Last week President Obama signed the Jumpstart Our Business Startups Act (JOBS Act) that includes revisions to the 1930s era financial regulations that limited equity funding for start-up businesses.
Equity crowdfunding is now legal in the U.S. The final bill is more restrictive than the one originally passed in the House, providing more regulation for the process and placating some of the critics of equity crowdfunding.
President Obama’s Signing of JOBS Act
- The law allows an entrepreneur or small business to raise up to $1 million per year through an SEC-registered crowdfunding intermediary. The House bill did not require an intermediary and would have allowed people to raise money via Facebook and other social media websites.
- Intermediaries seeking to help companies raise money through crowdfunding must register with the SEC, make sure investors are advised of the risks they are taking, and take measures to prevent fraud.
- Individuals with an income of less than $100,000 per year are allowed to invest the greater of $2,000 or five percent of their income.
- Individuals with an income of more than $100,000 can invest up to ten percent of income, with a cap of $100,000.
- Companies that use crowdfunding must provide financial statements to investors. Companies seeking to raise $100,000 or less would have to provide tax returns and a financial statement certified by a company principal.
- Companies seeking between $100,000 and $500,000 in capital would have to get independent accountants to review these statements.
- Audited financial statements would be required for companies seeking more than $500,000 in capital.
- Companies can avoid registering with the SEC until they have 2,000 shareholders, up from 500 currently.
Research conducted by Daily Crowdsource indicates that in 2011 equity-based crowdfunded projects raised $20.5 million worldwide using such intermediaries, five times more than was raised in 2010.
The SEC has nine months to prepare implementing rules; so, equity crowdfunding will not really take off until 2013. But companies can still work with intermediaries that are registered broker/dealers or have headquarters outside the United States. Around the beginning of July, intermediaries based in the United States that are not broker/dealers can begin accepting crowdfunding requests but can only accept money from “accredited” investors, per existing regulations.
To qualify as an accredited investor, an individual must have a net worth in excess of $1 million, excluding the value of a primary residence, or a minimum annual income of $200,000 ($300,000 for a couple) for each of the past two years, plus a reasonable expectation of the current year’s income at least matching that level. The new rules state that no more than 500 investors in a crowdfunded business may be non=accredited investors.

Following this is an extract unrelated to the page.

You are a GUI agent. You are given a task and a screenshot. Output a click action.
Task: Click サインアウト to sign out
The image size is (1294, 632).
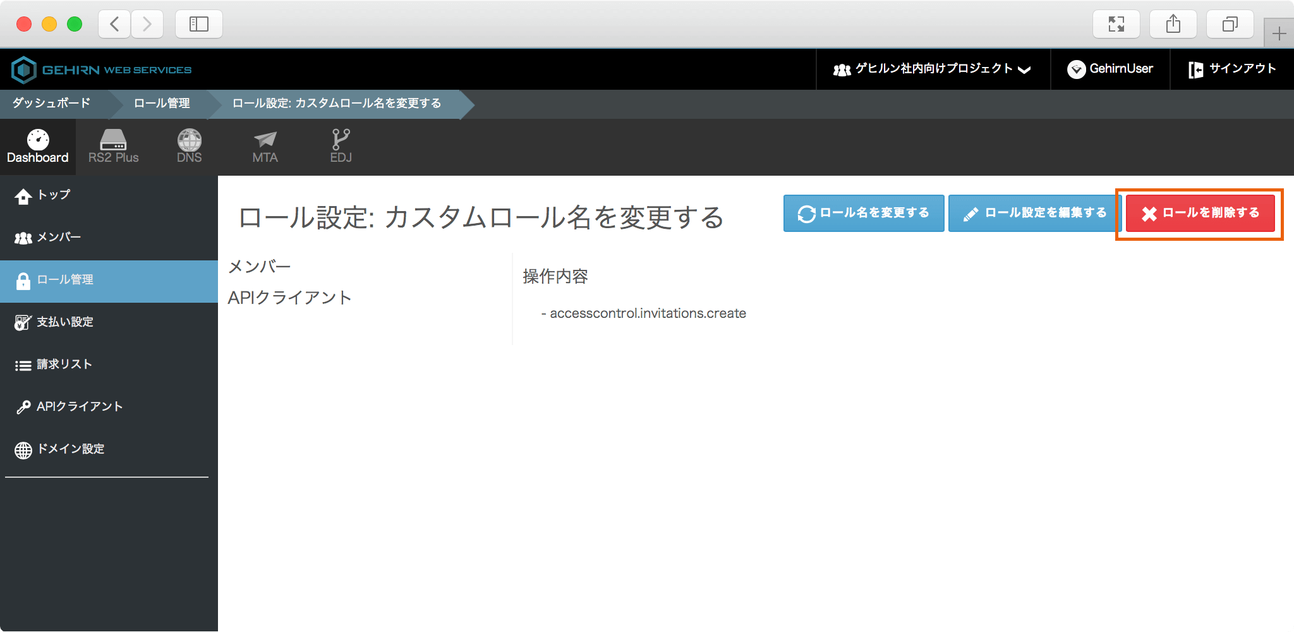pos(1232,69)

One factor that might deter potential investors is the lack of liquidity of investments. There is no mechanism for selling shares. Investors have to wait until the business is sold or goes public.
Should Risky Investments be Limited to the Wealthy?
The laws and regulations that until now constrained investments are over 75 years old, enacted during the Depression as a reaction to the stock market crash. In practice, by the late 1990s, these laws shut out all but institutional investors and the wealthiest individual investors. Nobody else could get in on initial public stock offerings.
The laws purportedly were meant to protect the middle-class and the poor, predicated on the concept that rich people, because they are rich, are smarter than people with less money, while also being better able to absorb losses.
Those with less money are presumably naïve, more likely to fall for investment scams, and should not be allowed to engage in investments with any more risk than a money market account. While investments in entrepreneurial undertakings are indeed risky, when they succeed they can be spectacularly lucrative.
Once the JOBS Act passed, numerous financial analysts, lawyers and bloggers said that despite the tougher rules added by the Senate and included in the final bill, equity crowdfunding will result in the demise of what is left of the middle class. In an outpouring of condescension, they are predicting that those people with less than $1 million in assets are not bright enough to avoid becoming the victims of scam artists emboldened by the new law to offer all types of phony investments. The pundits also object to the crowdfunding intermediaries being exempt from some of the SEC oversight that apply to broker/dealers. But the SEC, remember, is the agency that failed miserably to protect both accredited and unaccredited investors from Bernard Madoff — the convicted investment swindler — despite repeated warnings.
In another interesting twist, there will be no regulation of crowdfunding sites that operate on the donation model, or restrictions on how much people can donate to projects on these sites. The premise is that these sites cater to finite projects, not businesses, and that the projects will get relatively small amounts of money from people who expect no return on investment. Last month, video game producer Double Fine requested $400,000 for a new adventure game. The project raised $3.3 million from over 87,000 backers. It became the largest crowdfunded project ever. The amount of money donated is largely irrational because the company only required $400,000. And remember that equity crowdfunded businesses will only be allowed to raise $1 million per year.
It’s likely that many entrepreneurs and small businesses will take note of the amount of money that can be raised via the donation model and take their project to those websites, avoiding the extra paperwork and limitations of the equity crowdfunding sites. And they will not have to deal with pesky shareholders.